Check the listing below line by line and report how many lines hold "screenshot", with no other words.

__WORKING DATA__
++++++++++

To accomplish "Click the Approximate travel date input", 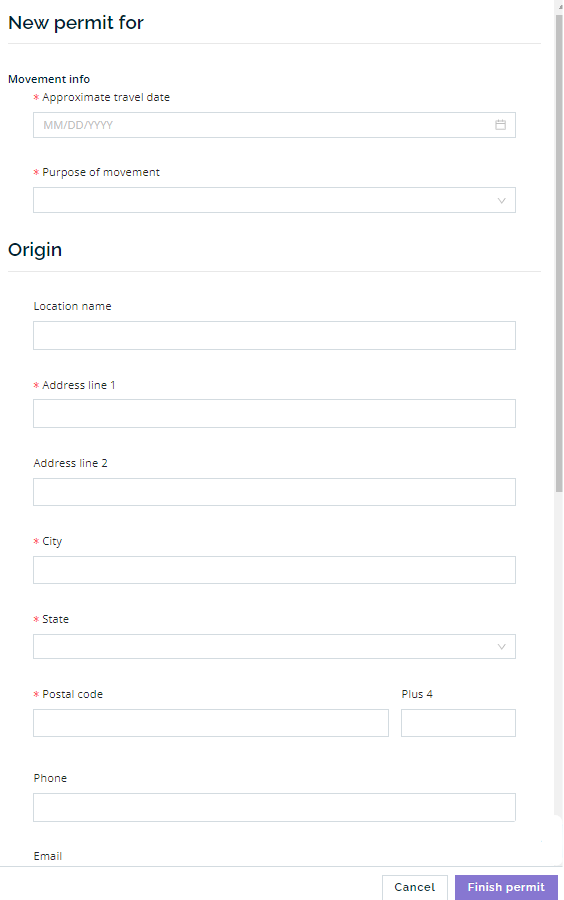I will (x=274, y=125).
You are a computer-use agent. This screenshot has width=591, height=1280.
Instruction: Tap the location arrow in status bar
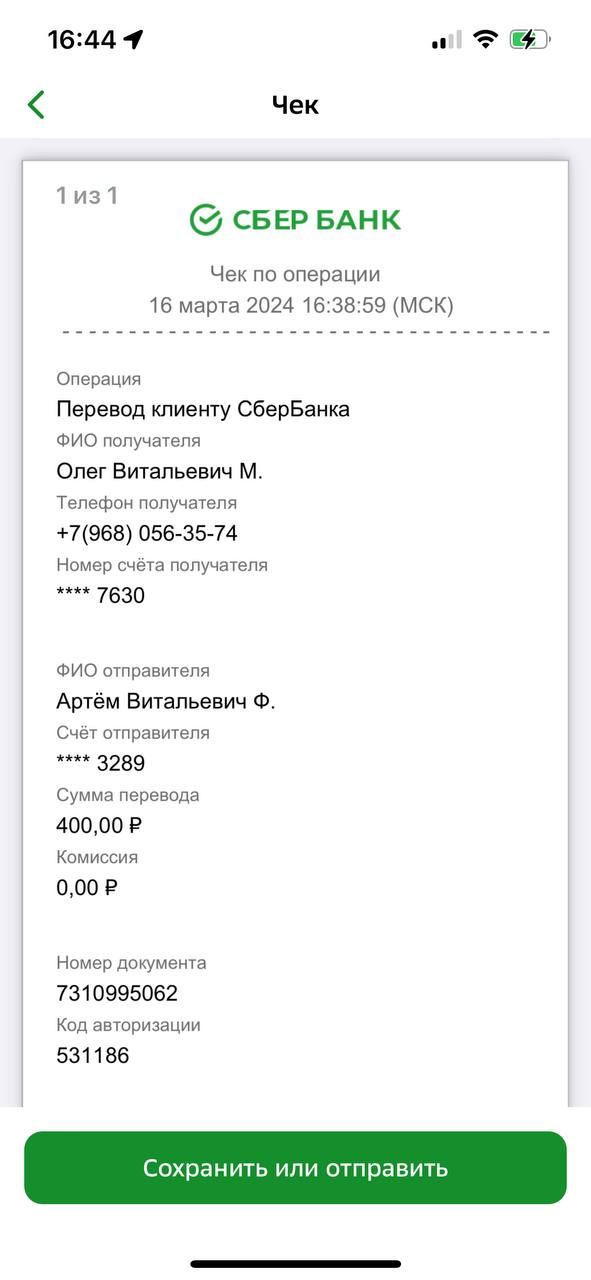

++++++++++

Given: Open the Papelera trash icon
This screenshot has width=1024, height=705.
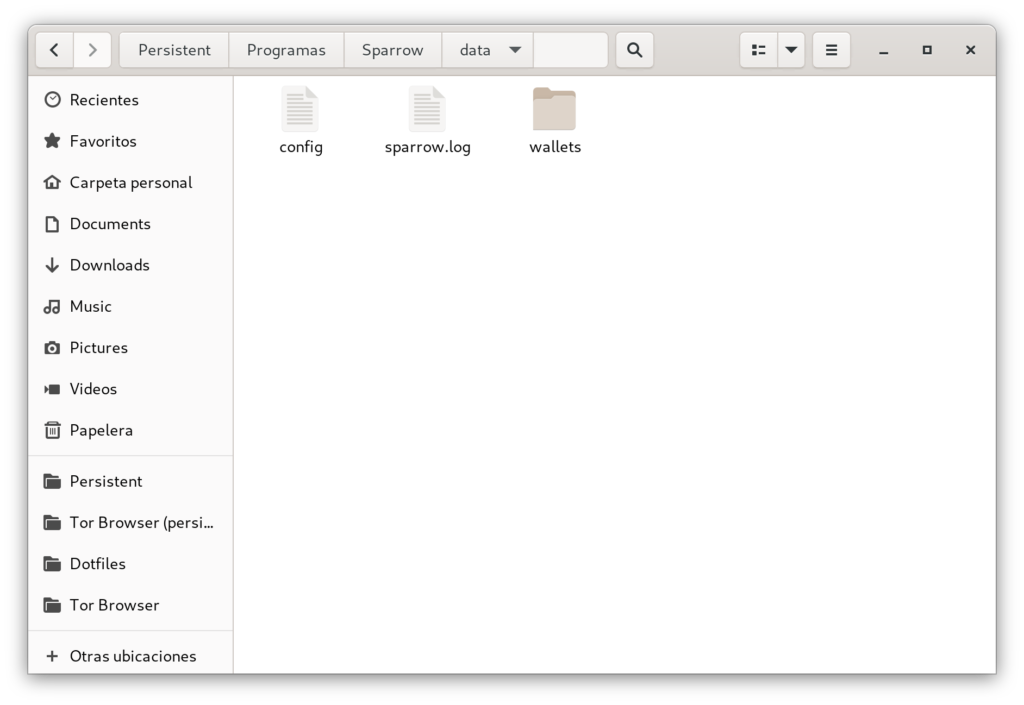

++++++++++

__ANSWER BELOW__
2